───── Data for review ─────
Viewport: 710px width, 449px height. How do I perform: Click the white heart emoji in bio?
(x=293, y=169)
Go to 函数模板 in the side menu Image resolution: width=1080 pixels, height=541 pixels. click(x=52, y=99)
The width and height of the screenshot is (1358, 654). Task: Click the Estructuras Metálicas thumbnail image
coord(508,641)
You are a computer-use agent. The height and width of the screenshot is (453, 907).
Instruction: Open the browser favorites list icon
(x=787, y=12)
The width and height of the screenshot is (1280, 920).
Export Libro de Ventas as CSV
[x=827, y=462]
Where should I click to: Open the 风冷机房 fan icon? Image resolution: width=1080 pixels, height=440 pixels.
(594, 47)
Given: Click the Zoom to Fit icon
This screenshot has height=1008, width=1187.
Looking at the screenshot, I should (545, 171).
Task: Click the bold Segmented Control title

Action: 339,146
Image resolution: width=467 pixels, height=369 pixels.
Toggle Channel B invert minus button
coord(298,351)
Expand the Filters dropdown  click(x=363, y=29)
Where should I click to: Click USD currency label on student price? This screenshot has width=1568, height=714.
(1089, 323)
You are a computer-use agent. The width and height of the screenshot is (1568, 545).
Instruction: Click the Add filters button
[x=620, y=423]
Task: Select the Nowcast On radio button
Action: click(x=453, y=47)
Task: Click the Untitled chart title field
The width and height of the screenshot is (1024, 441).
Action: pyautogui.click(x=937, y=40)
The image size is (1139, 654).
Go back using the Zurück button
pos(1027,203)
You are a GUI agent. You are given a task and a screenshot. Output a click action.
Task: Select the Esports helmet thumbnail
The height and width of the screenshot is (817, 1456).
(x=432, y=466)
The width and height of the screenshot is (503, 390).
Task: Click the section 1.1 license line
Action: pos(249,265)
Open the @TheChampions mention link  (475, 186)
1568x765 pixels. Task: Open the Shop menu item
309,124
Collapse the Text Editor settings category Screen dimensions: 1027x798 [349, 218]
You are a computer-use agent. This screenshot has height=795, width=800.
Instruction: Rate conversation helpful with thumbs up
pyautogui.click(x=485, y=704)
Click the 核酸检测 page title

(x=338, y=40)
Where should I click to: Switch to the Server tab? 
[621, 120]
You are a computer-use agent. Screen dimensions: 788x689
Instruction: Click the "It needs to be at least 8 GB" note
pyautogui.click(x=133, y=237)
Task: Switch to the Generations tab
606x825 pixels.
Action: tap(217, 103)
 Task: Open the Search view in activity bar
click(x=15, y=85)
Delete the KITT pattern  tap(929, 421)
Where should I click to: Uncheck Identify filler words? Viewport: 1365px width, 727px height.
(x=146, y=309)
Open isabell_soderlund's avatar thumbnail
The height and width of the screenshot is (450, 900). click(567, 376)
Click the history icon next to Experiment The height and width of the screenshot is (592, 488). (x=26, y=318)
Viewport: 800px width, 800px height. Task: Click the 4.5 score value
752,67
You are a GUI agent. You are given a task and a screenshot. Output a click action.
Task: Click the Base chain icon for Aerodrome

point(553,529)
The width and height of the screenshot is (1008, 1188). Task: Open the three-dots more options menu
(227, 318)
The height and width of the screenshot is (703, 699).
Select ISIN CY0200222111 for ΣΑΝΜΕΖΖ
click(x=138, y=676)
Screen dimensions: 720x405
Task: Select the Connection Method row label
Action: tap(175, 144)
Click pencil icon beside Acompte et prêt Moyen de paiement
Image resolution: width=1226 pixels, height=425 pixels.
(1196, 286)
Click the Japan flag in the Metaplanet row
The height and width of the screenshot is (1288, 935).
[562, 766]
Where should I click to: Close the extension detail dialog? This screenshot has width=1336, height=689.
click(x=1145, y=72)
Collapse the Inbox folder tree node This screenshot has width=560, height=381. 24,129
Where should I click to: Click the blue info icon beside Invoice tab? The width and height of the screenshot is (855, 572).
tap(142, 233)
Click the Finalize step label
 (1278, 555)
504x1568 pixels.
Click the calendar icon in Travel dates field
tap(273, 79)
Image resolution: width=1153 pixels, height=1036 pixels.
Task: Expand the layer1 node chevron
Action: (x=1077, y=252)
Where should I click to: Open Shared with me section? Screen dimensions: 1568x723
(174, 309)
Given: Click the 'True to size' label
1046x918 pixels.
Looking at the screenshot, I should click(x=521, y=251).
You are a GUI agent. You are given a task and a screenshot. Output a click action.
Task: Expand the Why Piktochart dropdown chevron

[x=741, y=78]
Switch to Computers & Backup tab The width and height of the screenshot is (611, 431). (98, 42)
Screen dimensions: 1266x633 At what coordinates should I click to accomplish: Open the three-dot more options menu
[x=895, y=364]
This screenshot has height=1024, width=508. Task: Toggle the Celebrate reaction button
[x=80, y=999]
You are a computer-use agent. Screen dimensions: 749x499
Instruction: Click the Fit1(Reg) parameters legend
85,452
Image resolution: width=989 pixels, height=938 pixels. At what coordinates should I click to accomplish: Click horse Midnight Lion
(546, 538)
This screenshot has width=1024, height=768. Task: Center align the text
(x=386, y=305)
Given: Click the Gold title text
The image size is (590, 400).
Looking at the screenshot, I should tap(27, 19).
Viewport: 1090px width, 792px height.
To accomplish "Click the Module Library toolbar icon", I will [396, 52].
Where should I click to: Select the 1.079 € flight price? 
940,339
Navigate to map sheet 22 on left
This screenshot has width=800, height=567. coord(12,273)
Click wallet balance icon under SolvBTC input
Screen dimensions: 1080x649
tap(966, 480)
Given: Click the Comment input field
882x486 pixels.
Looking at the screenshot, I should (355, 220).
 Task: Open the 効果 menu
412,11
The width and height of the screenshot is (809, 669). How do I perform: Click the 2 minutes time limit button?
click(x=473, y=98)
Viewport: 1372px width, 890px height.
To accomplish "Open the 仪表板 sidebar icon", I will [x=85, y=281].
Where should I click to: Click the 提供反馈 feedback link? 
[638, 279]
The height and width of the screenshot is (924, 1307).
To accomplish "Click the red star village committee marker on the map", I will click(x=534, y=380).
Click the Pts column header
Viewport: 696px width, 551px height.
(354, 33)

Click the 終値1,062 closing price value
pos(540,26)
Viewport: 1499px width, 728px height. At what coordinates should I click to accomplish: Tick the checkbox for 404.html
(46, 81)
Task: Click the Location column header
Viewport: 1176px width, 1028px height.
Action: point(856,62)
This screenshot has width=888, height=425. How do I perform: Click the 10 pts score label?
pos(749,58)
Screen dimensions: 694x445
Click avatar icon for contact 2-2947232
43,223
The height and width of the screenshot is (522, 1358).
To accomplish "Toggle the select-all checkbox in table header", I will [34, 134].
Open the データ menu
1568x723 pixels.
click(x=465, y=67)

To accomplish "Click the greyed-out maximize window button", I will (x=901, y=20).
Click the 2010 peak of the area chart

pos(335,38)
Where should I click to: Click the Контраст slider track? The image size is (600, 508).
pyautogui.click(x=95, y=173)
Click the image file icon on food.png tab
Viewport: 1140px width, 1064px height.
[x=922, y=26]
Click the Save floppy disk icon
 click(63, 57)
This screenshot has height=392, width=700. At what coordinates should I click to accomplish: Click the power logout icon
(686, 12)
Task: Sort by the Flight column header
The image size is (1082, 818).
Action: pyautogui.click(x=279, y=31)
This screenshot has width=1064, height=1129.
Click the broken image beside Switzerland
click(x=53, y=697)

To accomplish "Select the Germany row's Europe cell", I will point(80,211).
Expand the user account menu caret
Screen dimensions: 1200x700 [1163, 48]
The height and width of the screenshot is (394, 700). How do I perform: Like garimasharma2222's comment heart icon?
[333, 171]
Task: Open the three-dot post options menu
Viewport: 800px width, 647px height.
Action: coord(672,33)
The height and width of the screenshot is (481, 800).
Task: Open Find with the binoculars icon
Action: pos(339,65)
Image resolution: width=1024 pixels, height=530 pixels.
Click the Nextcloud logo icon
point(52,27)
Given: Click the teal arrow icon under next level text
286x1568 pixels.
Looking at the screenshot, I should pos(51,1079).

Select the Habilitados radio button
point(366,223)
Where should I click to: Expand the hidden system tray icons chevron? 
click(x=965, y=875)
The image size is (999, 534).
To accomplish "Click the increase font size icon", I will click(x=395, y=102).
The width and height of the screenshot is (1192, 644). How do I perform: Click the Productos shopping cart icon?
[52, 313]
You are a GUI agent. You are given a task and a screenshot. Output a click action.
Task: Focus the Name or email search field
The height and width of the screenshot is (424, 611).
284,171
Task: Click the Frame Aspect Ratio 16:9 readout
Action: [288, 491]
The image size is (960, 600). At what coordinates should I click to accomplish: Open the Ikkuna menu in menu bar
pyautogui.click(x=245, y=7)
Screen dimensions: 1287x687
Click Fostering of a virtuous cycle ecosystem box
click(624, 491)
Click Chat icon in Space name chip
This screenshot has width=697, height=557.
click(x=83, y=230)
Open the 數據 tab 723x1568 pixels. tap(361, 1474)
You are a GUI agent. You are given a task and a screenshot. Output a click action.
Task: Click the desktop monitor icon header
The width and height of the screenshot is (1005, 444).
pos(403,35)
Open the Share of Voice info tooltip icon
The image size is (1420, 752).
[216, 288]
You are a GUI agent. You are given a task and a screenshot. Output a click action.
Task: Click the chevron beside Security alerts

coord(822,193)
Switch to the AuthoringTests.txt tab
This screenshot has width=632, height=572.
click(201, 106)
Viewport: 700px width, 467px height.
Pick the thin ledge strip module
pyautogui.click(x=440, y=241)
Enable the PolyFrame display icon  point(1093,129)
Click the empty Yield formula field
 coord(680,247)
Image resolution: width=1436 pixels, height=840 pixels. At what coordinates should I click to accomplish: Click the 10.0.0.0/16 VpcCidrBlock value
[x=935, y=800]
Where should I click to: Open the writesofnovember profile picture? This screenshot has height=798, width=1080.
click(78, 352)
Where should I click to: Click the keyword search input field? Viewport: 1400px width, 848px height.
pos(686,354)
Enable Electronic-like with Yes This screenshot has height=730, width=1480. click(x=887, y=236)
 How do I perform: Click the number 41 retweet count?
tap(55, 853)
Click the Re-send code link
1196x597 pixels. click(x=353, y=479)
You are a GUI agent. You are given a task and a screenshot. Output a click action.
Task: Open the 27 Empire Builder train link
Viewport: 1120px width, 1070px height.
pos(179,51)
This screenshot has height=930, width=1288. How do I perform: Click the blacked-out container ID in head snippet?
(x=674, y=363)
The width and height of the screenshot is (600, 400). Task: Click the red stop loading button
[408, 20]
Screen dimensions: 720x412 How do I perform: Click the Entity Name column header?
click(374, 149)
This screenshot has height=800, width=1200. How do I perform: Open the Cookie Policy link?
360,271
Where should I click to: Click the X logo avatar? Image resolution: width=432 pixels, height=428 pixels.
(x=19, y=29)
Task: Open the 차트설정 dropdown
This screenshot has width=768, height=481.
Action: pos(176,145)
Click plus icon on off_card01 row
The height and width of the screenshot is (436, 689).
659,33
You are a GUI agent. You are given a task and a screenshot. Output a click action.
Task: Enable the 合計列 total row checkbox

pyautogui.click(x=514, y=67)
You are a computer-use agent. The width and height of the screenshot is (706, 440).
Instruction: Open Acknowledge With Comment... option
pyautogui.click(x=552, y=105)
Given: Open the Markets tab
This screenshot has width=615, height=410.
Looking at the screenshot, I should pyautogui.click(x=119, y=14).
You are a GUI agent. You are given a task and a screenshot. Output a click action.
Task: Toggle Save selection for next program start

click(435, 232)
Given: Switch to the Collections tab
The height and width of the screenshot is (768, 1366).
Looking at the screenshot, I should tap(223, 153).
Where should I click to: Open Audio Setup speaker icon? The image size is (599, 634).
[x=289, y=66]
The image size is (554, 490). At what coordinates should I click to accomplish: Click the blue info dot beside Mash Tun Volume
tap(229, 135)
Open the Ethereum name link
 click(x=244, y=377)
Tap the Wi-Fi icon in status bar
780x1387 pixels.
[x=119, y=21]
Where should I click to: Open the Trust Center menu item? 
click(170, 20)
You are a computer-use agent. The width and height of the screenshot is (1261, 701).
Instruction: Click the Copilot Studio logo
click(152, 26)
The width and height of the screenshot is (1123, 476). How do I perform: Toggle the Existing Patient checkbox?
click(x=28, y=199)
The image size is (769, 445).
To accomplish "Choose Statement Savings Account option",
─────
Task details :: Show every line in the records above that contains the word "Collapse".

Completed task ::
Collapse the Text Editor settings category Screen dimensions: 1027x798 [349, 218]
Collapse the Inbox folder tree node This screenshot has width=560, height=381. 24,129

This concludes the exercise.